-- START --
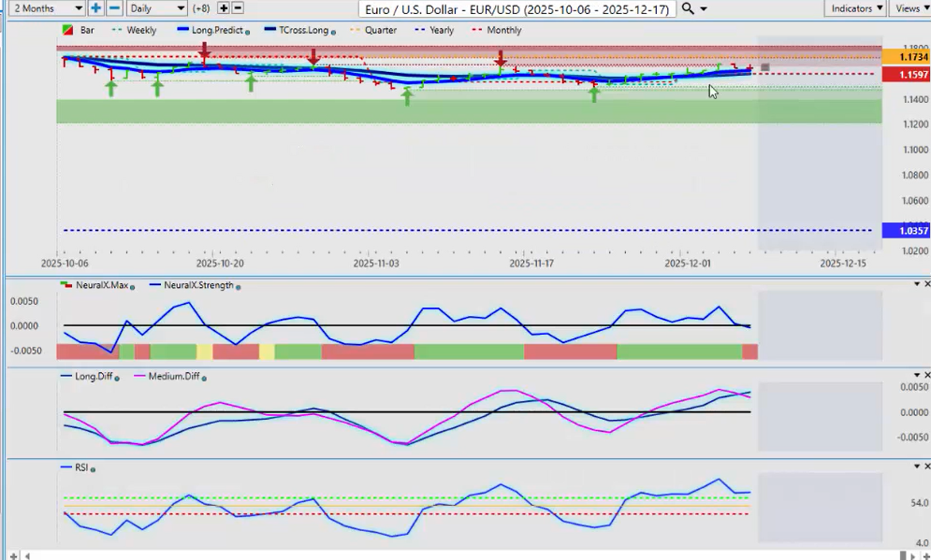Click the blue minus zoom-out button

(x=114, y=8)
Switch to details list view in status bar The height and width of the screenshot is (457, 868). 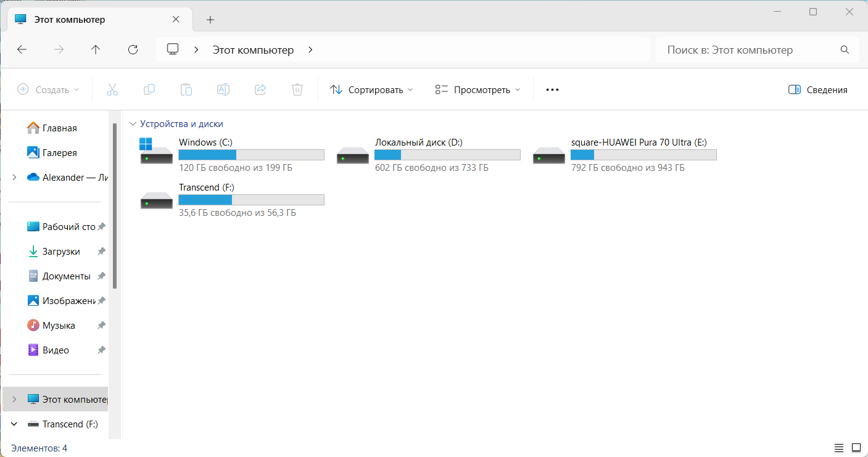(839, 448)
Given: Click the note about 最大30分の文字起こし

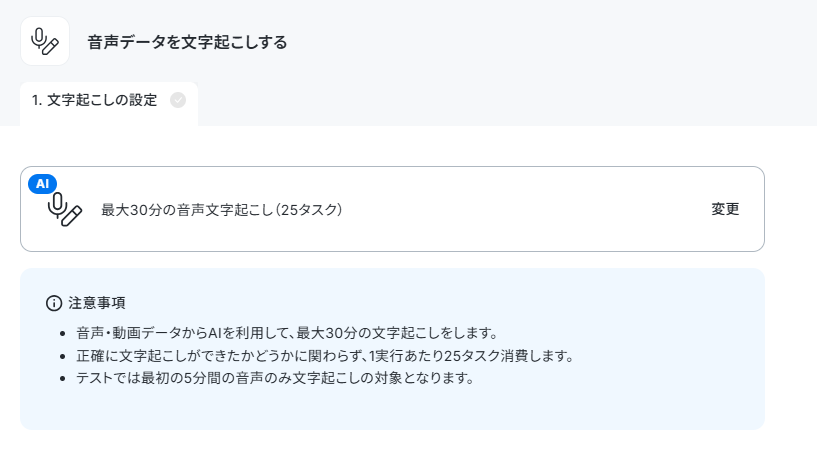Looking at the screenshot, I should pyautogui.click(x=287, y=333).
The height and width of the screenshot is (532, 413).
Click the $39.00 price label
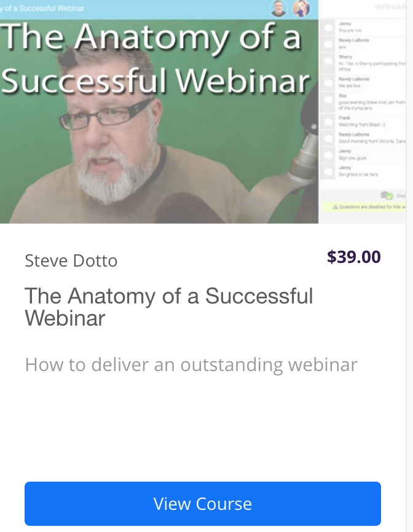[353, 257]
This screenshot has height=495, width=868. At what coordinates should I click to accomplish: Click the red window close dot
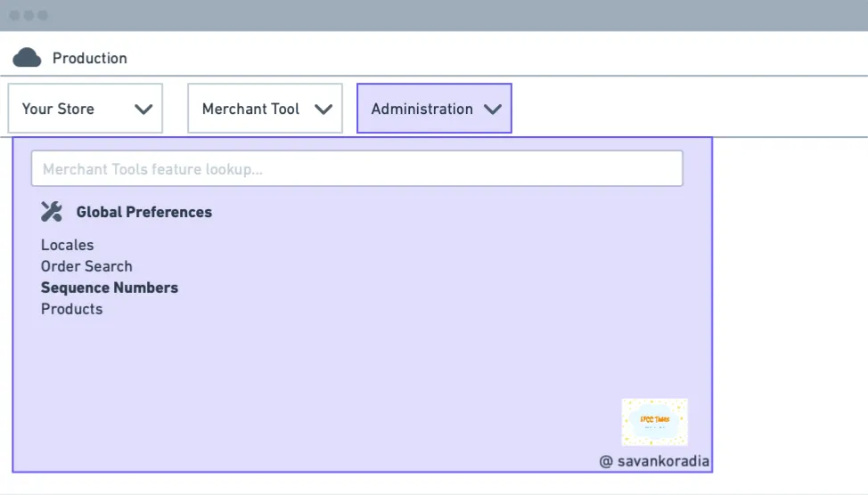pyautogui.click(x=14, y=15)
-- END --
-- START --
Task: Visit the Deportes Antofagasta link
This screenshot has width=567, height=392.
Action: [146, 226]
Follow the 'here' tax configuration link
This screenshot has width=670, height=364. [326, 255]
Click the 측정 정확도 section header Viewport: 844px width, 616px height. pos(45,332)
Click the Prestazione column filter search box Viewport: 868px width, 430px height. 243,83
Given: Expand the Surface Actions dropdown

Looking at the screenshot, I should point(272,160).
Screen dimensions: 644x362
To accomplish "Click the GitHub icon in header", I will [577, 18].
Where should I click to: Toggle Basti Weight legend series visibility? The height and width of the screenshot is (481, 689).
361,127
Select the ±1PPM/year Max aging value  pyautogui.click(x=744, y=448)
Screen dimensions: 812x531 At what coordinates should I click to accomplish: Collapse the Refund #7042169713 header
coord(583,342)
-- END --
-- START --
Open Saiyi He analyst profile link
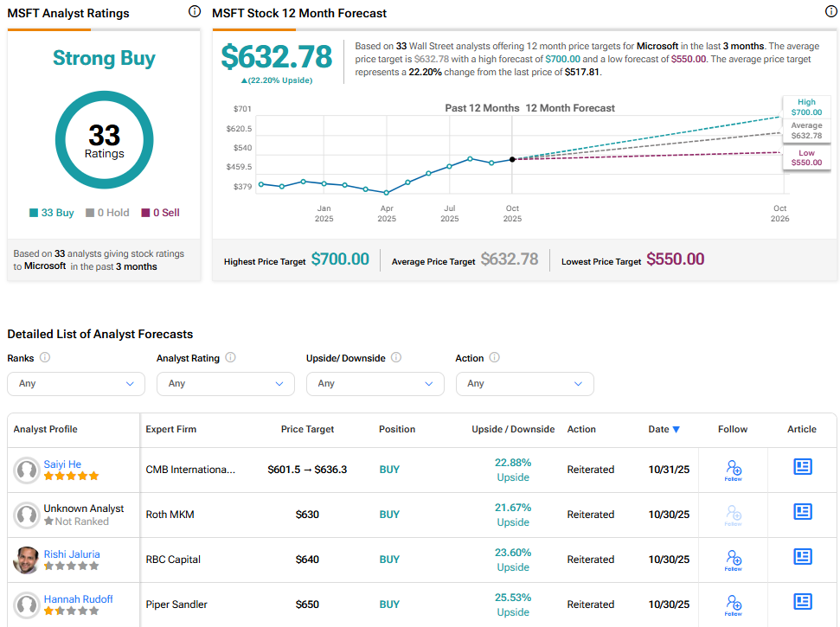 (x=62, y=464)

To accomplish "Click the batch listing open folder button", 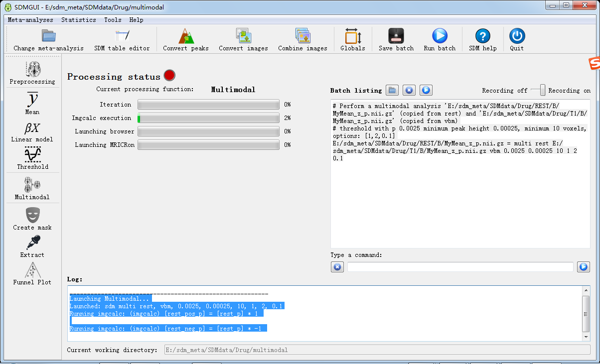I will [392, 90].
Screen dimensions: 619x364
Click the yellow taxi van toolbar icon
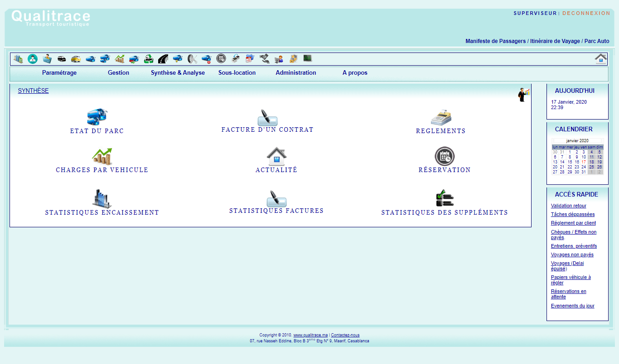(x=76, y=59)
-- END --
**EXERCISE BRIEF:** Rewrite the listing from the line with "Select the ±1PPM/year" to the line with "coord(583,342)", substituting "Expand" for "Collapse" and leaving everything else unchanged.

**THE COMPLETED TASK:**
Select the ±1PPM/year Max aging value  pyautogui.click(x=744, y=448)
Screen dimensions: 812x531 At what coordinates should I click to accomplish: Expand the Refund #7042169713 header
coord(583,342)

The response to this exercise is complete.